The average person appears to be so stupefied by the sugar-coated drivel that the public is constantly bombarded with that there is little need for more than the most superficial deceit in most cases. People are too lazy to look under the surface or they just do not want to look – preferring to believe the mind-numbing illusions that are conjured up for their enjoyment.

That is why in the same breath people complaining about the war in Afghanistan take a sip of cola and move on to wondering who their favourite celeb is sleeping with this week. Gosh, I sound so cynical myself, and yes I am! However, I don’t blame the ordinary individual for being unable to withstand the ceaseless barrage of nonsense that ends up dominating their thoughts. That is the fault of the system – a system of control that has been refined and improved over many, many centuries.

So then, what is the answer? Where am I going with all this? To my mind, Mohandas Ghandi had the right ideas, nearly a century ago – don’t wait for change, make it happen!
“You must be the change you want to see in the world.”
“I have nothing new to teach the world. Truth and Non-violence are as old as the hills. All I have done is to try experiments in both on as vast a scale as I could.”
“First they ignore you, then they laugh at you, then they fight you, then you win.”

Ghandi’s seemingly novel, non-violent form of non-compliance inspired his countrymen and sowed the seeds of the destruction of the world’s largest empire. Shocking as his achievements are, it is even more shocking that in a few short decades most of us seem to have forgotten the lessons of his life and work. However an awakening is in progress, recognition of the state we are in has increased, as has both violent and non-violent resistance. Non-compliance is a tide that is rising once again across the globe, although the simple clarity of vision that Ghandi achieved appears to be missing.

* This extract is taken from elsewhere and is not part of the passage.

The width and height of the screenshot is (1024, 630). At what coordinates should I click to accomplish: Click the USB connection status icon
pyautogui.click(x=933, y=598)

Ghandi did not live in an age of instant mass communication person-to-person, he relied on the press and his followers to a large extent, yet he managed to achieve an astounding change in a few years. In the current climate there appears to be almost open hostilities between ‘the system’ and those that are greatly dissatisfied with living in it. We have long since passed the ‘laughing’ stage that Ghandi spoke of and moved into the early stages of ‘fighting’. However, like so many previous attempts to ferment change, it will fail unless a massive proportion of the public is prepared to make its disapproval known and begin taking concrete steps to resist.

Most of us are critical of the society we live in, not least of all our governments, but until we wake up to the need to be pro-active there is no possibility of things changing for the better. So if I come across as somewhat negative, in my attempts to stimulate a reaction in the aspartame-addled brain cells of the somnambulists out there, I offer no apology. I will though, offer another brief quotation for consideration, from the 18th century Irish philosopher and politician Edmund Burke -  “All that is necessary for evil to triumph is for good men to do nothing.”

How true that statement still is - one that our rulers rely on remaining true, and while that inertia remains the status quo will remain also.